■ **Your task**: Pictures stay out of the copy. Transcribe exactly the lines from the line with "You are a GUI" through the final line of the records.

*** Dataset excerpts Section Begins ***

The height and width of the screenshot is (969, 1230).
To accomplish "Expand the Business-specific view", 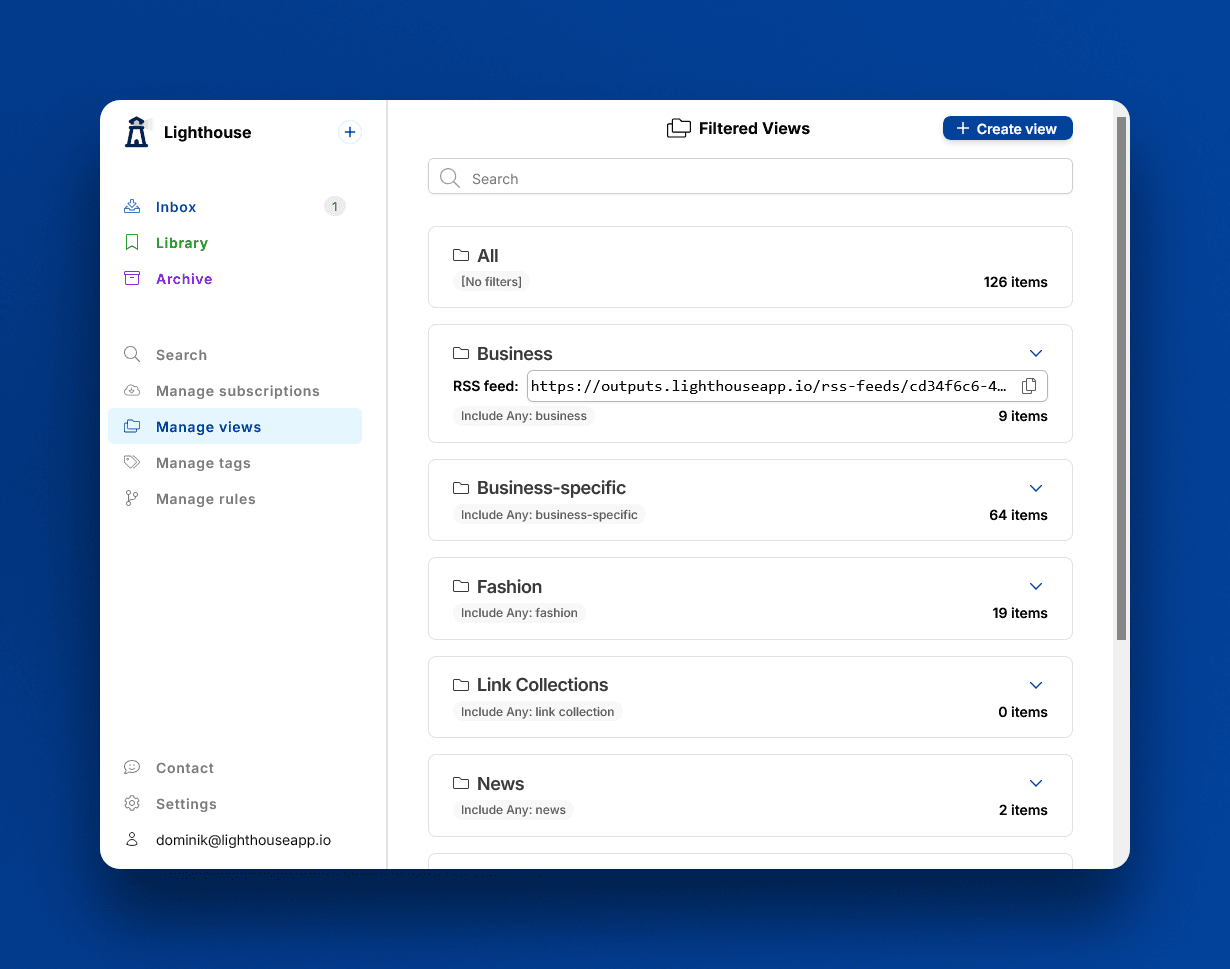I will click(1036, 488).
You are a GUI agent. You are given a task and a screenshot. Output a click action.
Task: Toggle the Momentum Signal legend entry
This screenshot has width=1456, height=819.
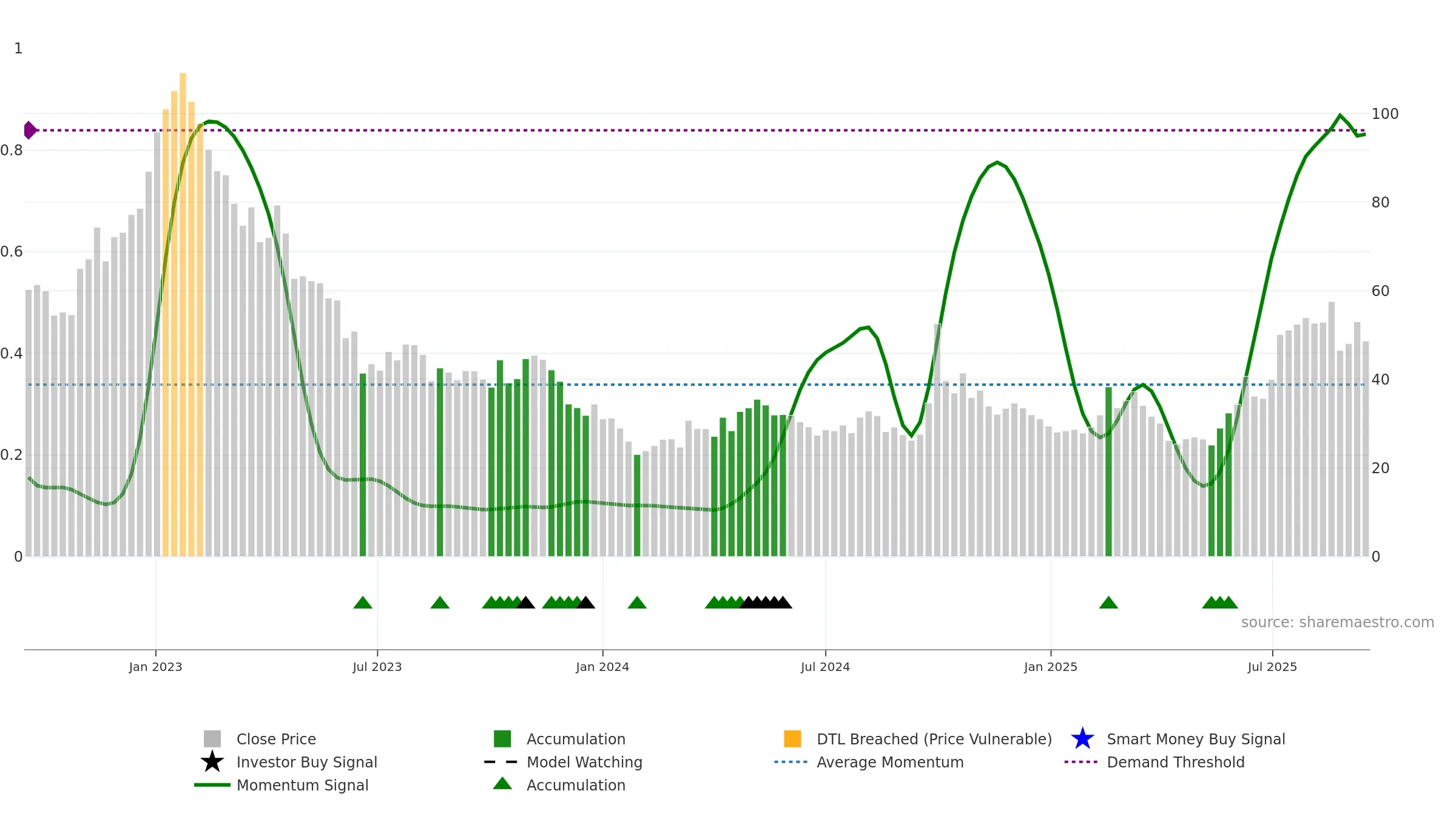pos(281,785)
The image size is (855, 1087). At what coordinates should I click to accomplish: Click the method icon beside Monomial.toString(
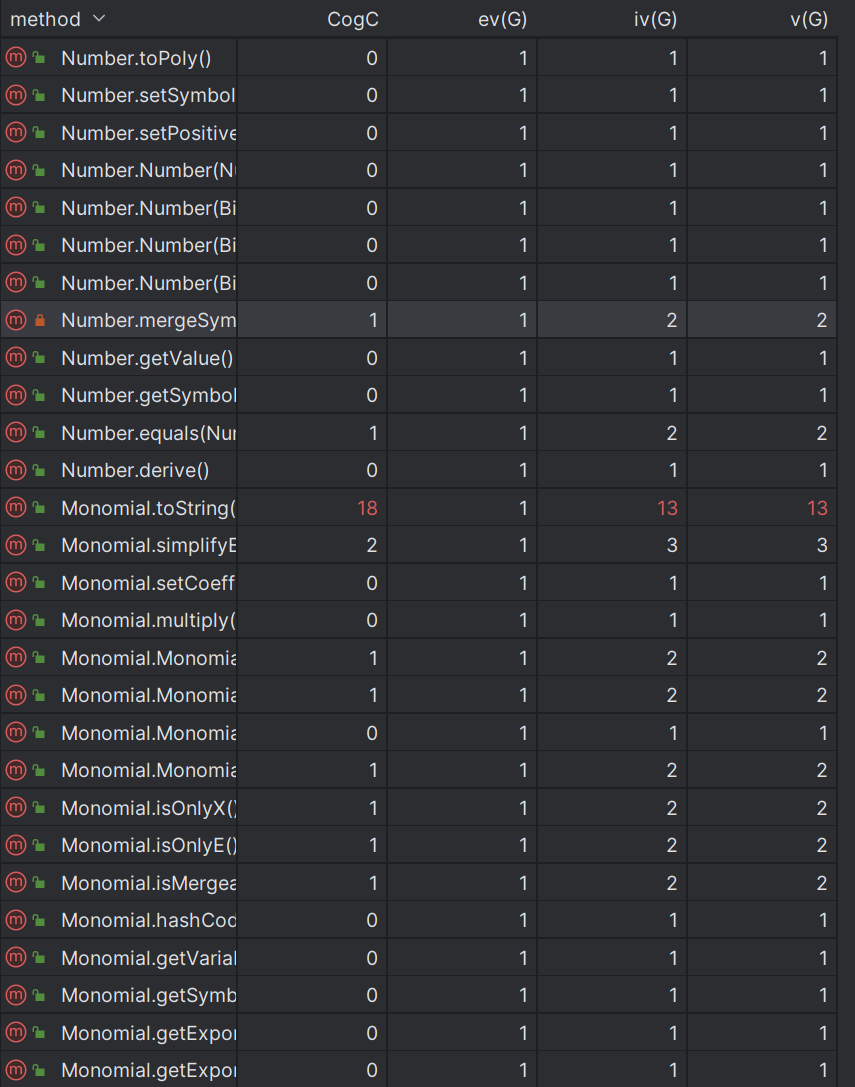[15, 507]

*** Dataset excerpts Section Ends ***

■ **Solution for this exercise**:
You are a GUI agent. You are given a task and a screenshot. Output a click action.
Task: Toggle the Momentum Signal legend entry
This screenshot has width=1456, height=819.
pos(281,785)
The image size is (855, 1087). At what coordinates should I click to accomplish: Click the method icon beside Monomial.toString(
[15, 507]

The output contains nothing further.